During my studies in biomedical engineering, I became interested in understanding brain function from a practical point of view, which led me to focus on cognitive neuroscience, computational neuroscience and signal processing. After my studies, I volunteered for some time at the National Center for Adaptive Neurotechnologies, a research center situated in the Wadsworth Center (New York State Health Department) located in Albany, New York. My research was focused on studying a system for comprehensive kinematic/EMG/EEG analyses of locomotion and other motor actions in normal volunteers and in people with spinal cord injuries, cerebral palsy, or other chronic neuromuscular disorders. This project gave me a little taste of neuroscience, rehabilitation, and Brain-Computer Interface (BCI).
After this experience, I decided to volunteer as a neuroscientist resident at OpenBCI, in Brooklyn, NY. OpenBCI stands for “open-source brain-computer interface (BCI)“. The start-up company’s goal was to provide anyone with a computer, the necessary tools to sample the electrical activity of people’s bodies with their versatile and affordable biosensing systems that can be used to sample electrical brain activity (EEG), muscle activity (EMG), heart rate (ECG), body movement, and much more.

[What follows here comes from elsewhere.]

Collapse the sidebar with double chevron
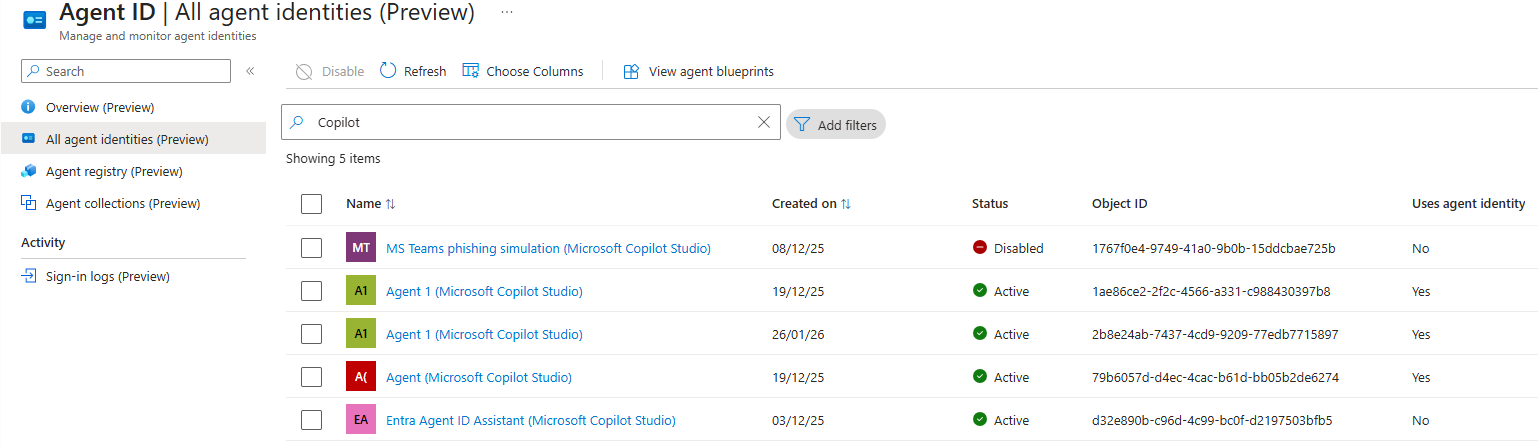 (x=250, y=71)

My line of research was focused on studying the practicalities of the OpenBCI system, and create different projects using all biosensing system (in particular, the EEG system). Moreover, I wrote several posts about how to engage with the OpenBCI system and a few introductory tutorials about programming in MATLAB, EEGLAB, and Python. Just as an anecdote, we were able to hack the throttle of a toy helicopter and we could control it with our brains.

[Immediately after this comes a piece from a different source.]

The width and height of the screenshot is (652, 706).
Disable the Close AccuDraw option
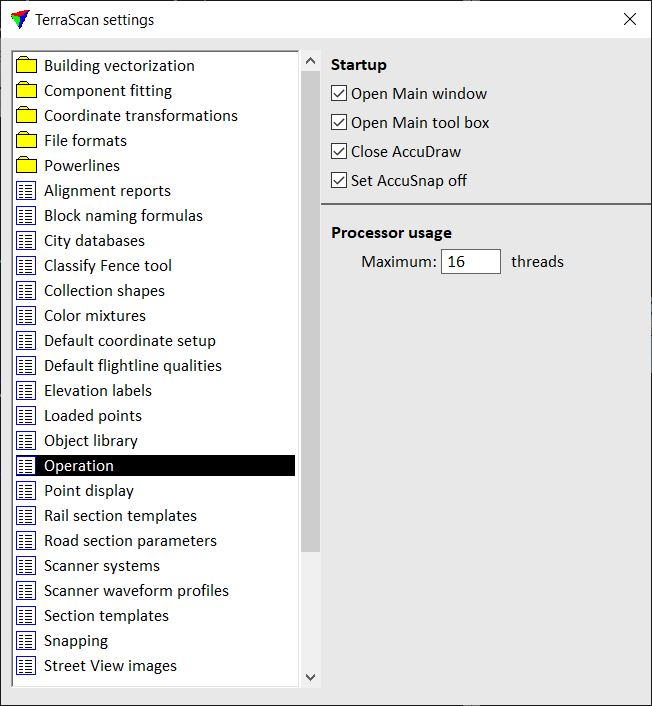click(340, 152)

Although my programming and signal processing skills were drastically improved, I felt that I had a lack of neuroscience background and I was not able to do research from a holistic perspective. To counter-balance my knowledge, I enrolled myself in a research master’s in Brain and Cognition at the Pompeu Fabra University (UPF) in Barcelona. This programme granted me to satisfy my desire to understand how the brain works, learn about perception and attention, and get an introductory basis of computational neuroscience from the cognitive neuroscience and psychological perspective. At this very point, I had an equilibrium of theoretical and practical knowledge about neuroscience and BCI, which gave me the opportunity to undertake my master’s thesis about “A closed-loop BCI based on EEG alpha activity modulated by covert visuospatial attention“. The main goal of the study was to build a classifier able to classify EEG recordings during both offline and online visuospatial attention tasks on a trial-by-trial basis. The alpha power imbalance created when the user-oriented attention to left or right hemifield was used as a control signal for a closed-loop BCI system based on the EEG signal.

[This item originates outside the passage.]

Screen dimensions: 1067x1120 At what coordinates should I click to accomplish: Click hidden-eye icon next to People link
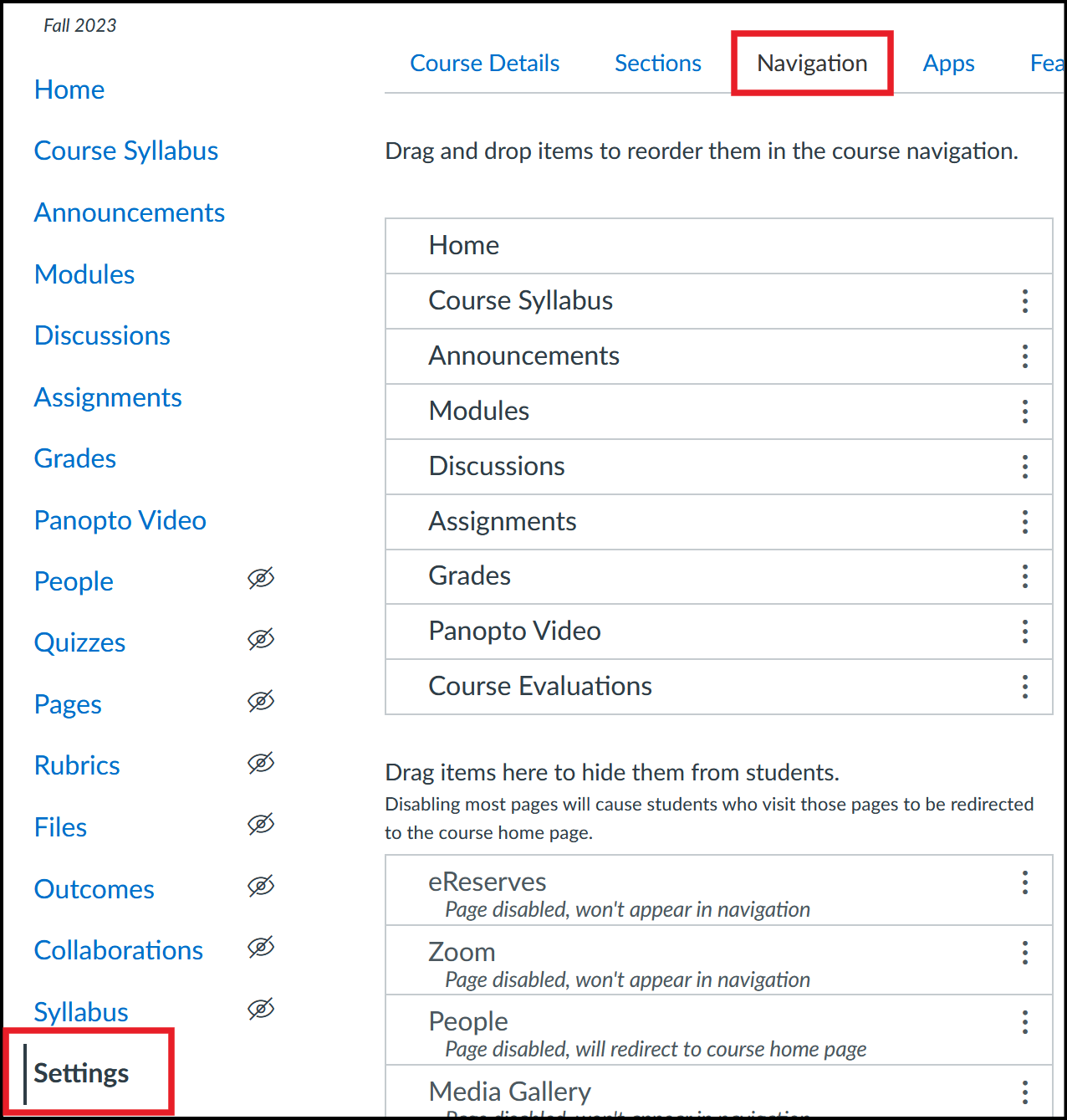click(x=261, y=578)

Currently, I am a PhD candidate at the Centre for Brain and Cognition (CBC) at the UPF with the Multisensory Research Grup (MRG). My research interests are focused on hypothesis-testing of the cognitive neuroscience literature using real-time EEG-based BCI settings to have a better understanding of the relation between brain oscillations and behavioural cognition, particularly in studying the neural correlates of the “attentional” brain state and the behavioural outcome.